Records about locating elements on screens:
☆ ☆ ☆ ☆
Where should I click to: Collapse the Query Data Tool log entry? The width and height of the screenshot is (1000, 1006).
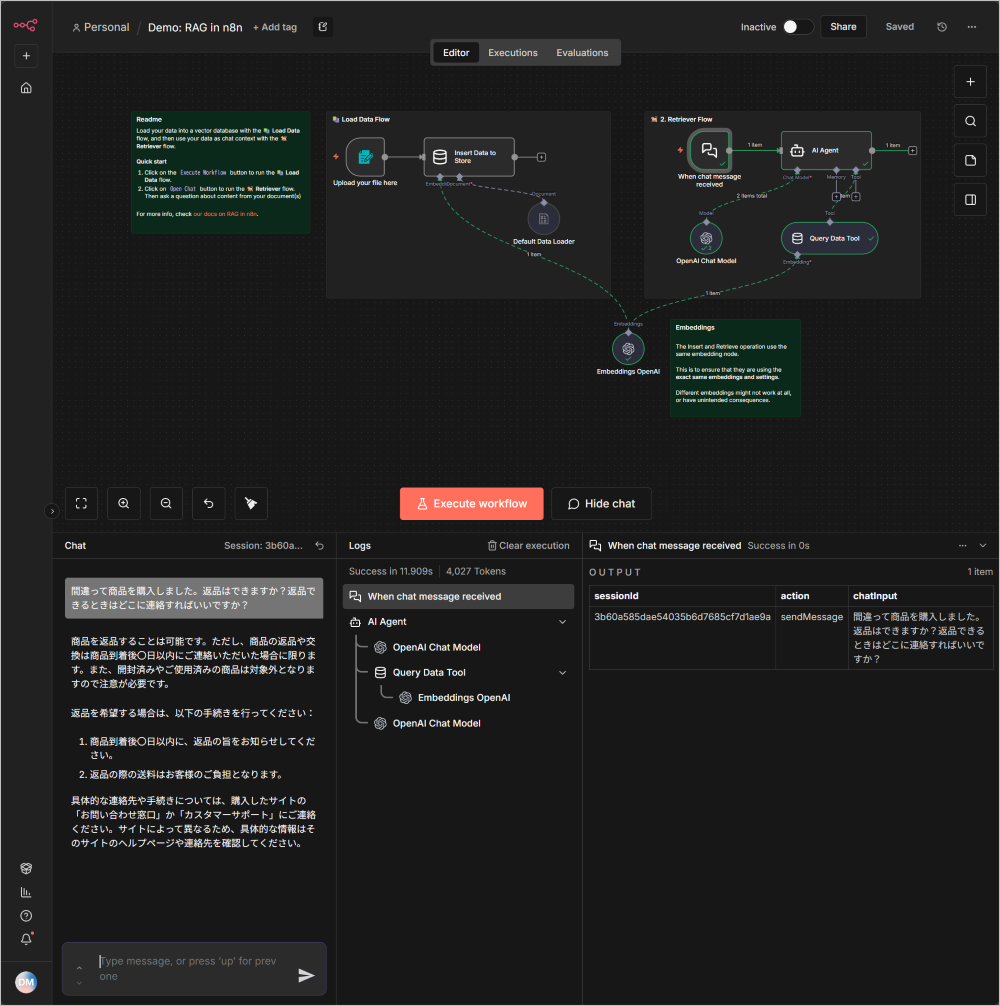(563, 673)
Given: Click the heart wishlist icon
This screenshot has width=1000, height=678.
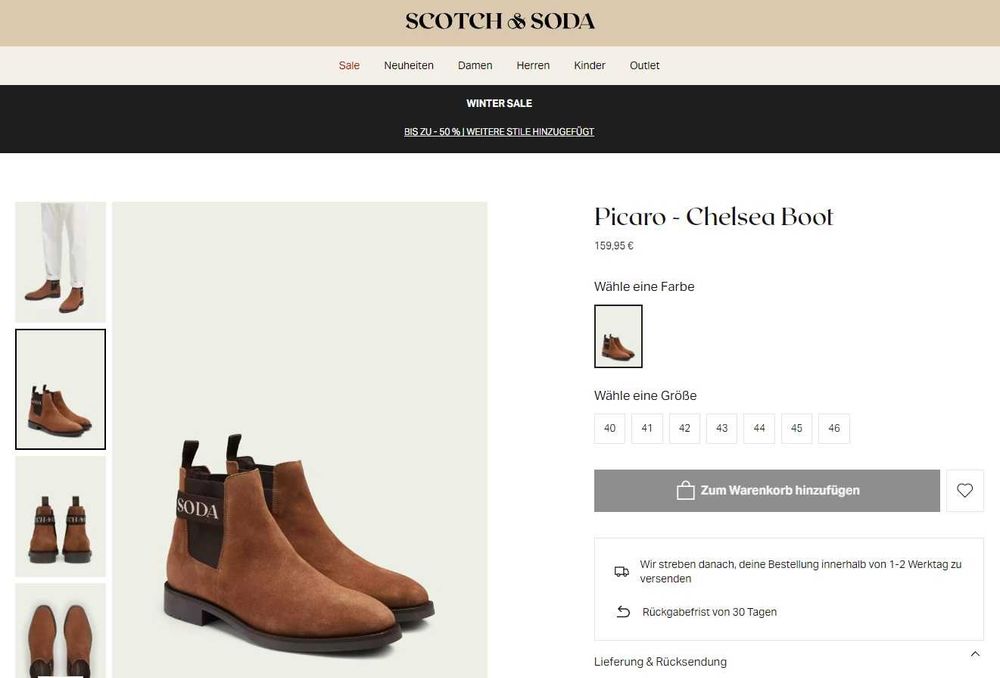Looking at the screenshot, I should pos(964,491).
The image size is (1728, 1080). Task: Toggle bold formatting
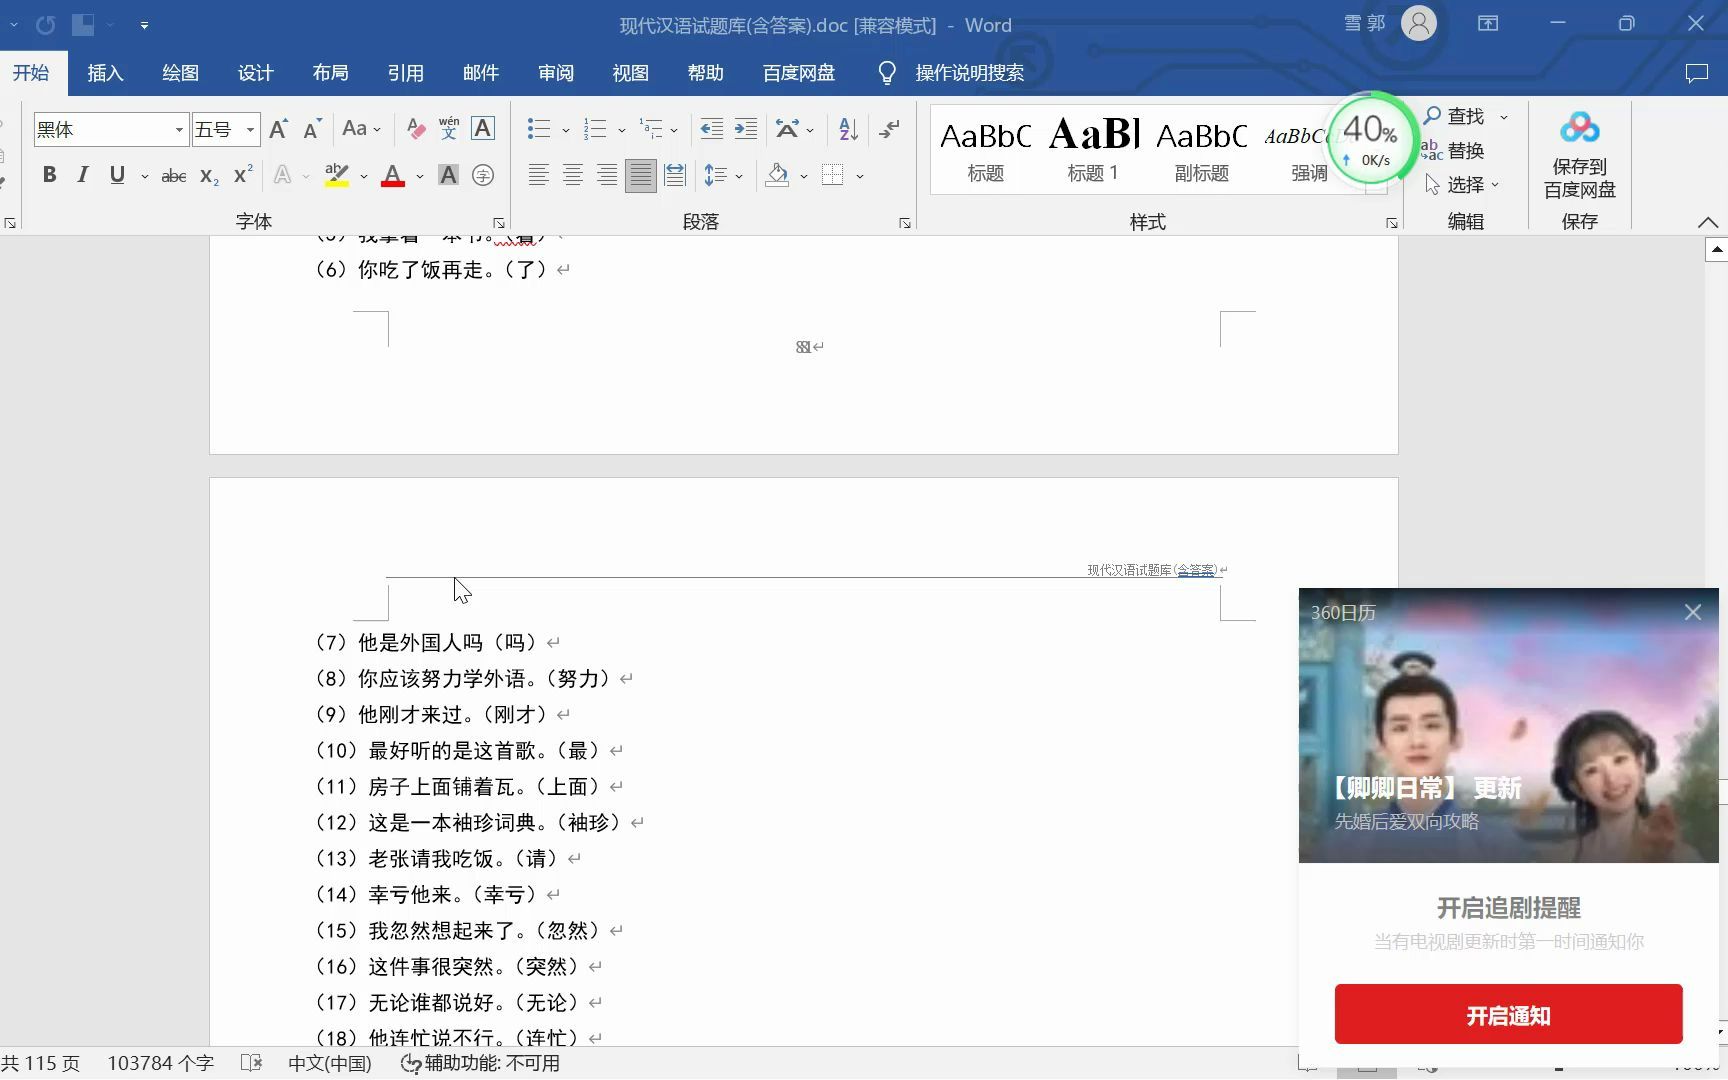point(48,175)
☆ ☆ ☆ ☆
> [EXERCISE OBJECTIVE]
Retype the three items above word for word, with their answers, and omit the pictures.

> [REPLY TO THE EXERCISE]
Where should I click to: Collapse the Query Data Tool log entry? The width and height of the screenshot is (1000, 1006).
(563, 673)
Given: Click the heart wishlist icon
This screenshot has width=1000, height=678.
Looking at the screenshot, I should pos(964,491).
The image size is (1728, 1080). Task: Toggle bold formatting
point(48,175)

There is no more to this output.